Он боялся, что снова впадет в забытье в застывшем плотном воздухе исповедальни, оцепенеет, как муха в капельке смолы.
– В один из дней я валялся на соломе со жбаном ржаного пива, которое хорошо варили в тех краях. Дозорный криками известил, что к воротам приближается незнакомец. Наш лейтенант и несколько ребят вышли навстречу. Я тоже поднялся с подстилки, предвкушая развлечение.
Это был старый монах верхом на таком же старом муле. Старик ехал, полузакрыв глаза, а мул шел, опустив голову, и остановился только тогда, когда один из наших тронул животное за морду. Монах открыл глаза, пробудившись от дремоты. Он без страха смотрел на обступивших его вооруженных людей. Его спросили, куда он держит путь. Кажется, он плохо понимал местный грубый язык и отвечал на латыни, которую никто из солдат не разбирал. Я стоял в отдалении и расслышал только, что он едет в один из городов этой области по делам своего монастыря. Монах уже протягивал солдатам какой-то пергамент, но это было то же самое, что давать его слепцам, поскольку солдаты были неграмотны. Кто-то кликнул Магнуса. Тем временем монах спешился, а его мул стал пощипывать жухлую траву на обочине. Я лучше рассмотрел старика, и мне показалось, что ста`тью он больше походит на воина, чем на служителя господа. Он без страха смотрел на солдат и спокойно перебирал четки. Монах снял капюшон, обнажив лысый череп, покрытый круглой кожаной шапочкой там, где, несомненно, была тонзура.
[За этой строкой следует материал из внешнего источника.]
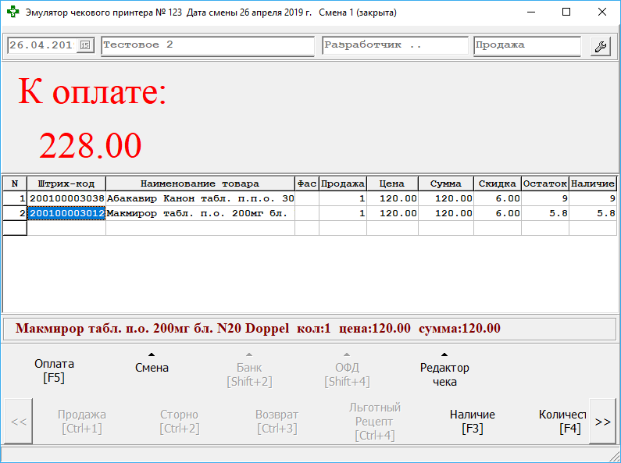Click the wrench settings icon
Viewport: 621px width, 463px height.
[601, 45]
Явился заспанный Магнус. Рассмотрев старика, он разразился радостными возгласами.
– Отец Урс! – воскликнул он и раскрыл объятия.
Лицо старого монаха озарилось улыбкой.
– Магнус! – сказал он, а капитан тем временем уже совсем не почтительно хлопал монаха по плечам и спине.
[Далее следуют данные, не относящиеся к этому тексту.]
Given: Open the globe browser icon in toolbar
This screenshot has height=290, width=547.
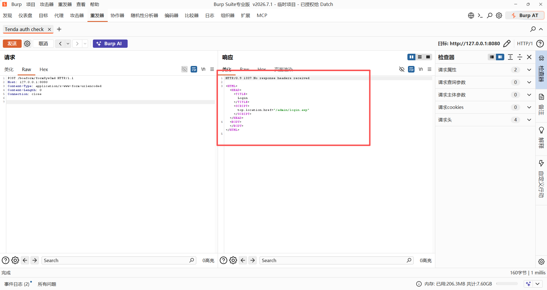Looking at the screenshot, I should point(471,15).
Из их сбивчивых возгласов я понял, что они старые товарищи по экспедиции в Новый Свет, со времени которой прошло уже много лет. Не виделись они тоже изрядно. Капитан распорядился подать еды и питья и увел отца Урса к себе. Мула тоже отвели в конюшню к нашим лошадям. Солдаты разошлись, переговариваясь между собой.
Утром Магнус вызвал меня. Со стола еще не были убраны остатки завтрака, а с самого края лежал кожаный кошель.
– Как твоя рука? – спросил Магнус.
Я показал. Она еще плоховато гнулась, но кружку пива могла удержать.
– В любом случае, сражаться тебе не придется, – сказал капитан. – Ты же неплохо знаешь эти места?
Я кивнул. До того, как попасть к Магнусу, я немало поскитался по окрестным городам и деревням. Магнус сказал:
– Отцу Урсу нужен сопровождающий до Хондорфа. Слышал о таком?
– Даже бывал. Там недалеко развалины монастыря.
– Святой отец едет туда, чтобы опознать преступника, который украл ценную книгу из монастырской библиотеки. В этом монастыре отец Урс обретался последние годы, постигая мудрость и смирение. Злодея задержали мирские власти за какой-то проступок, при нем нашли книгу с клеймом монастыря и сообщили настоятелю. Аббат отправил отца Урса с провожатым, чтобы вернуть книгу и свидетельствовать в суде, но проводник занемог в дороге, а мой старый друг уже в летах и опасается одолевать долгий путь в одиночку. Сколько пути отсюда до Хондорфа?